Some friendships that start during childhood and end in adulthood are concerning because something has gone wrong psychologically with their friend or because one is finally becoming aware of or has been taught to recognize psychological deficiencies with another.  These cases are difficult to mend because the trained and skilled person recognizes mental superiority in comparison to his/her friend and while they long to help their friend, they are frustrated by their friends’ deficiencies.  When those inabilities are basic actions such as compassion, trust, and doing the right thing for one another, then obviously the friendship breaks and its over and the person in awareness goes on in concern and heartbreak, while the other goes on disordered.

I had a friend whom I’d known since I was 11.  We remained friends for nearly 20 years despite the distance and the varied circumstances or differences in personal relationships and roles such as Motherhood.  When those experiences could be shared, the friendship grew apart due to a disagreement in style; one was more refined with higher education, a profession, and higher expectations, while the other appeared to be abusive, alcoholic, with poor skills as a wife and mother.  She didn’t grow as I had.  She naturally became a memory, but the pain still exists because I accepted her for the way she was.  The breakdown of the friendship occurred not only due to their differences in how they carried themselves, but also because it came down to a point of proving reliability and the friend failed.

So, I guess childhood friendships won’t last forever unless they can openly communicate and celebrate their differences, as well as manage conflicts as they grow into young and mature adults.

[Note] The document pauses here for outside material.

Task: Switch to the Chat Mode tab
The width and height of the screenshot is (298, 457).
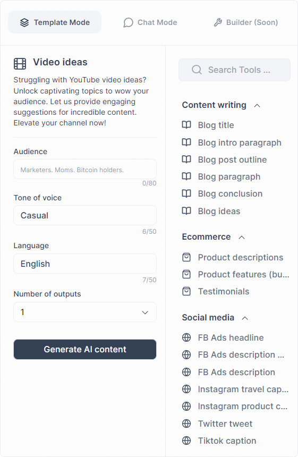Action: click(x=150, y=22)
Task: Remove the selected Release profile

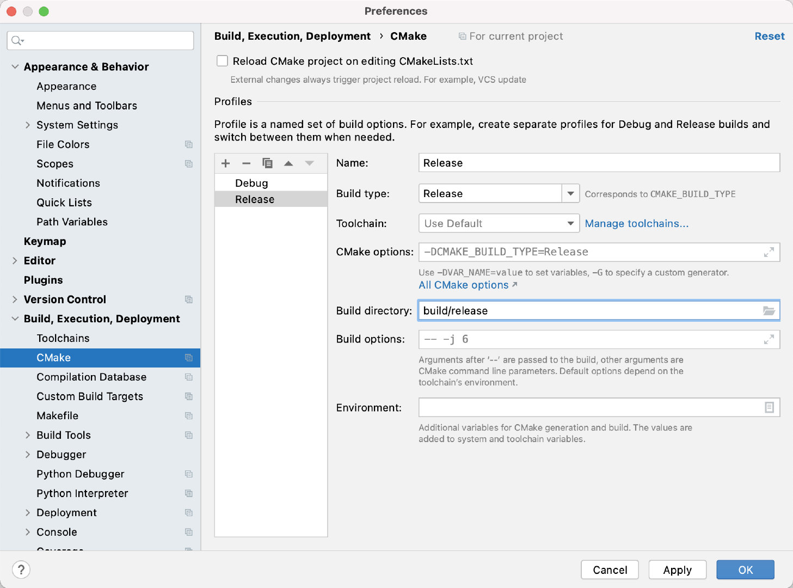Action: pyautogui.click(x=246, y=163)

As Adult Friends, you must be able to carry on adult conversations and enjoy time reminiscing if you were childhood friends.  Sometimes its fun to even do the things you did as a child together with your own children, but if one differs greatly from the other and doesn’t find enjoyment in those activities, then it doesn’t mean their friendship has to end, but it means the friends must adapt to the changes in each other.

For example, I had one childhood friend I’d go visit every six months.  I enjoyed spending time with my friend for the weekend.  She’d put her family role on hold while I visited or incorporated me into their activities; her life looked fun, someone I’d want to still be friends with.  When I moved back to be around my friend, I found I still enjoyed her company.  Something changed and that something was called Motherhood.  I became a Mother and naturally I’d observe the skills of Mothers around me because it was my practice to surround myself with positive influences.  My friend did things I greatly disagreed with such as using profanities around her children, carrying on in a drunken state, and not caring for a household the way I expected a stay at home Mother should.  Gossiping about and with her husbands’ co-workers wives.  While I relied upon her for emotional support during my time of need, I became irritated by her lifestyle and our friendship eventually ended.  She had not changed much from before.  She was very committed to her husband, seemingly abusive and childish in her ways, and not displaying positive characteristics of an independent woman.  It wasn’t the fact that I was a professional, educated, working, single Mother and she was a stay at home Mom, it was her childish, self-serving, and spoiled ways that became irritating.  I never had an opportunity to share with her that from the outside looking in at the age of 30, she appeared to be the same spoiled brat with the same bad attitude she had when she was 15.

Some grow and some don’t and it is the gap between the two that caused the breakdown in friendship.  It may have came down to an Educated Single Mom vs. Stay at Home Mother/Wife and a comparison of households’ cleanliness and order or just an interpersonal need to feel stronger and better as a means of championing my owns self for my accomplishments while dealing with a relationship setback.  I had a natural need to compare her to myself and although I could’ve lived with her flaws and enjoyed her company, I was devastated by the fact she failed me in a time of need, as with my other friends.